:: Actions to take ::
1. In the mailing-list message about CRC-32 and CIPE, what does Harald Koch say is all that's needed to use the published techniques?
2. Continue the mailing-list message about CRC-32 and CIPE from its last sentence, keeping the writer's voice and line of argument.

━━━ Page excerpt ━━━

On Thursday 25 September 2003 11:28 am, Eric M. Hopper wrote:
> On Thu, 2003-09-25 at 12:09, Harald Koch wrote:
> > [ Finally, a technical discussion! >:]
> >
> > > I am however pleading for a reasonable view - if you are clever enough
> > > to toggle bits in the CRC and the IP length and IP csum and the TCP
> > > csum and still keep the TCP stream in step then there are any number of
> > > three letter agencies who would employ you immediately!
> >
> > This doesn't require any cleverness these days; the detailed techniques
> > are all published. A little research with Google and some C programming
> > knowledge are all that is required...
>
> And the worst part is, once someone figures out how, they just write a
> little program, and suddenly every idiot knows how. You have to assume
> that any vulnerability, no matter how tiny, will be quickly found out
> and exploited by all possible attackers.
Granted. What I'm looking for now is the definition of "quickly" and
"exploited".
I think I understand the basis of the CRC-32 weakness:
http://honor.trusecure.com/pipermail/firewall-wizards/1998-June/002845.html
But I can't yet logically follow the assertion that because CRC-32 was shown
to be exploitable in ssh that CIPE is therefore also exploitable because it
uses CRC-32.
The ssh exploit relies on an established ssh connection into which an
attacker
injects a packet that the server processes via the shell process connected to
the session's socket. The exploit doesn't allow directly for packets to be
decryptable by the attacker; it doesn't need to since it need not 'see'
server response data to execute an arbitrary command. Since CIPE tunnels IP
packets "router to router", wouldn't the exploit have to inject a complete
TCP packet would successfully be injected into an established TCP connection
terminating at an application that could then be exploited? This sounds
*hard*, since the exploit doesn't allow the attacker to view plaintext
packets to try to find an existing TCP session within the tunnel to hijack.

━━━ Information provided ━━━

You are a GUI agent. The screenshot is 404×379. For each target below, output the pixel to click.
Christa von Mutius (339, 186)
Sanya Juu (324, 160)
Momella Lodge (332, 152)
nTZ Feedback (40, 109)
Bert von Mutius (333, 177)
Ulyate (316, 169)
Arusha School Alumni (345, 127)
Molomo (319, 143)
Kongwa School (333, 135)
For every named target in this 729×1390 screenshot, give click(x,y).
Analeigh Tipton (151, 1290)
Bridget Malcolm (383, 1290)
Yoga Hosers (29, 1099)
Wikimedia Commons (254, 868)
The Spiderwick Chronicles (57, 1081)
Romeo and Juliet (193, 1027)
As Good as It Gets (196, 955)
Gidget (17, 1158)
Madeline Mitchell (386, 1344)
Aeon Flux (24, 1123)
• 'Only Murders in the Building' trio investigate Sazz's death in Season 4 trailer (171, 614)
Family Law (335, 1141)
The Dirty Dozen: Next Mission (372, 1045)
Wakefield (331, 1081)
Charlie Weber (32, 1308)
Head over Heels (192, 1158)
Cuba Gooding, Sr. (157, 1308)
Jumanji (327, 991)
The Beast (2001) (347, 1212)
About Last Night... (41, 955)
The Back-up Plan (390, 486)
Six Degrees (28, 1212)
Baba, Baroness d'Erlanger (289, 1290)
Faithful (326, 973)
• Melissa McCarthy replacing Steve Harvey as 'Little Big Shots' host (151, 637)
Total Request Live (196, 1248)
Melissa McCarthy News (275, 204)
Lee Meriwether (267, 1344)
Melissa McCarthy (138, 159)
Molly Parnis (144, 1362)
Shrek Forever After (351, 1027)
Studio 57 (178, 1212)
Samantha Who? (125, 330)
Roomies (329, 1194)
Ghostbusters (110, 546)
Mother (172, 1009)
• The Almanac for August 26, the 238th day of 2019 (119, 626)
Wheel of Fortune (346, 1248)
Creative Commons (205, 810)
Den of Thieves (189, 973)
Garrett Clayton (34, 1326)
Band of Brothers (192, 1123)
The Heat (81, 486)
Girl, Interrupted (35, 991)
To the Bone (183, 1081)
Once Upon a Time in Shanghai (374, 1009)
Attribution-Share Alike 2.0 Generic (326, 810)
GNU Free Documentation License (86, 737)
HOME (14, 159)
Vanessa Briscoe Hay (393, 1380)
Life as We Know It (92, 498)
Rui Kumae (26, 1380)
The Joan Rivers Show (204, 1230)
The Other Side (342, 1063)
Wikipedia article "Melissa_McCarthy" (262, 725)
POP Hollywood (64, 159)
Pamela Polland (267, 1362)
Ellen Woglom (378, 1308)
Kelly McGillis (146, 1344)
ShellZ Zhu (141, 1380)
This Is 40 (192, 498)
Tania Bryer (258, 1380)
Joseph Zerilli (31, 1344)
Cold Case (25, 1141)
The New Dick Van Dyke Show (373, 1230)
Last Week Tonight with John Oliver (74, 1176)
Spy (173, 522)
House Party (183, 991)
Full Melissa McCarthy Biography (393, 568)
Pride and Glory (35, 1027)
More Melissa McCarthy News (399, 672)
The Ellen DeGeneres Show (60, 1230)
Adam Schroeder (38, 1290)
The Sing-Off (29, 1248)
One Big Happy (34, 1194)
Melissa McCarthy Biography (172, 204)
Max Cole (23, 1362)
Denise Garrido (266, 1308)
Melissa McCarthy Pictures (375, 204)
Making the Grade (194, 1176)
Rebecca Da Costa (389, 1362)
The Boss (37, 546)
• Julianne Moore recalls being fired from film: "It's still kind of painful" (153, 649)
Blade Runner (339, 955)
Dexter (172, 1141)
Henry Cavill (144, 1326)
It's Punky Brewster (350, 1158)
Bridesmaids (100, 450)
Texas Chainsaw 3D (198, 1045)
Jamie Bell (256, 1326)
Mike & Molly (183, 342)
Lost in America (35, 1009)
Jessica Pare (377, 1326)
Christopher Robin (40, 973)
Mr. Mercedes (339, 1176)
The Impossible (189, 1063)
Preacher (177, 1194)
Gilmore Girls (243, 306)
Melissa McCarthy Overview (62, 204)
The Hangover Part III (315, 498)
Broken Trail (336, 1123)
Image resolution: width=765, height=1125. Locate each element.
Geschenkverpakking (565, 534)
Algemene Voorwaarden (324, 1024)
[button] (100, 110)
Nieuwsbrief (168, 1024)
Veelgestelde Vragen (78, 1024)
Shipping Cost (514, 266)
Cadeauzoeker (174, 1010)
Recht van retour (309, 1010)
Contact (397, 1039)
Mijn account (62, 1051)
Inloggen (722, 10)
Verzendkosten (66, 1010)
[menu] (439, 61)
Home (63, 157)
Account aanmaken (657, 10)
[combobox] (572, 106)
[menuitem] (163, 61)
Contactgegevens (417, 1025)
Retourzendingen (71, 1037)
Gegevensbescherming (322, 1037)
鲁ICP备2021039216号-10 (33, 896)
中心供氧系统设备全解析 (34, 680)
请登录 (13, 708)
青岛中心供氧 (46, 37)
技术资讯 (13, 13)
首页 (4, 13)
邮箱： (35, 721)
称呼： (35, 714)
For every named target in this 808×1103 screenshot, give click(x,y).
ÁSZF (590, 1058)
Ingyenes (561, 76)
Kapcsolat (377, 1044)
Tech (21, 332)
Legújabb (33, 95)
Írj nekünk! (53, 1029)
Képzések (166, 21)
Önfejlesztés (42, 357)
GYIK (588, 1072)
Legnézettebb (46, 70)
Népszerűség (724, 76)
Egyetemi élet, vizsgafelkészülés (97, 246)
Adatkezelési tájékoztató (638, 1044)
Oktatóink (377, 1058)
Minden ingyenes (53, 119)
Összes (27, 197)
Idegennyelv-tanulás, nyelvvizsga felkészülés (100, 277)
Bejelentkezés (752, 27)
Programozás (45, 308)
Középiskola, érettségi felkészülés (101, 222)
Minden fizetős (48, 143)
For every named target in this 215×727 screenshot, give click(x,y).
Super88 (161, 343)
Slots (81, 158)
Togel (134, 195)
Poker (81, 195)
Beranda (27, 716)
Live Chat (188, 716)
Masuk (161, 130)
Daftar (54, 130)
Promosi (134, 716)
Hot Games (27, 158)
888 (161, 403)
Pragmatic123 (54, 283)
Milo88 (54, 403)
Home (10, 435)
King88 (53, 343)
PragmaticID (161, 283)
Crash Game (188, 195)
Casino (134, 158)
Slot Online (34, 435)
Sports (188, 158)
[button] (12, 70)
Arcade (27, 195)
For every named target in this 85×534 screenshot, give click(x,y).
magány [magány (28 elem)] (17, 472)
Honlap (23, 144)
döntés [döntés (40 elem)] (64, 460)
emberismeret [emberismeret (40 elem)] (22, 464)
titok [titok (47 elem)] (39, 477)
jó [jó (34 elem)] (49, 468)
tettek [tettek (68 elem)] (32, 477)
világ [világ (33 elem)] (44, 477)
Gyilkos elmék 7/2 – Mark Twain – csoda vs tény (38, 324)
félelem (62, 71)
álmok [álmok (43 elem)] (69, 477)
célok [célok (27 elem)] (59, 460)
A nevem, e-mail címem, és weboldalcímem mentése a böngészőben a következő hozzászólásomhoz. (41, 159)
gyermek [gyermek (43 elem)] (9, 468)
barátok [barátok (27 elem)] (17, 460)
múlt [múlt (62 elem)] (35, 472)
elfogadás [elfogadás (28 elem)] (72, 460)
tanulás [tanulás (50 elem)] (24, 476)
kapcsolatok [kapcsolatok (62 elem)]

━━━

:: Answer list ::
1. A little research with Google and some C programming knowledge.

2.
It seems attacking management packets is more likely to be doable. Gutmann
alluded to key weakness in 3DES and IDEA, but since we use Blowfish (don't
most of us anymore?) I can't make the connection here. Also, I'm not sure
how readily 16 bytes of known plaintext can be determinable in these packets.
Can someone tell me what I'm missing that would make clear the connection
between CIPE's CRC-32 weakness and a possible exploit?
I'm not suggesting that CIPE is not vulnerable; there seems ample evidence to
show changes are warranted. What I'm trying to understand is the level of
exposure, which for me translates into how long I can/should allow my
customers to continue to use CIPE before making a change (either to a revised
CIPE or something else).
All the best,
Steve McKown
Titanium Mirror, Inc.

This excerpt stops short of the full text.